» **What you will do**:
The expected result is an exact restatement of the data, free of pictures.

Screenshot grounding data
———

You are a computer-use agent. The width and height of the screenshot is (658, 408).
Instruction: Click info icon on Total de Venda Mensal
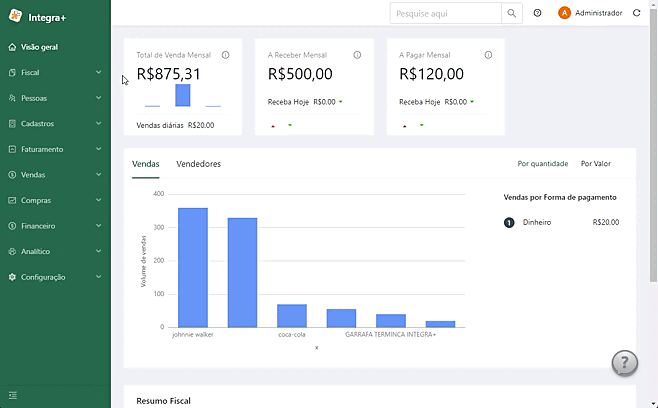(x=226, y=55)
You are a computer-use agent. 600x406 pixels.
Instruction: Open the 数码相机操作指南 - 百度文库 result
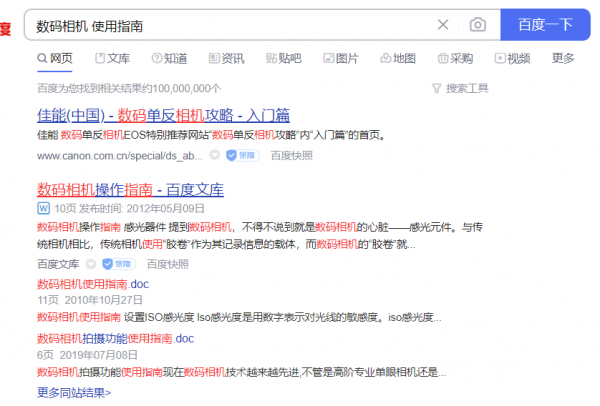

———

» **The answer**:
You are a computer-use agent. The width and height of the screenshot is (658, 408).
Instruction: Click info icon on Total de Venda Mensal
(x=226, y=55)
You are a computer-use agent. 600x406 pixels.
Instruction: Open the 数码相机操作指南 - 百度文库 result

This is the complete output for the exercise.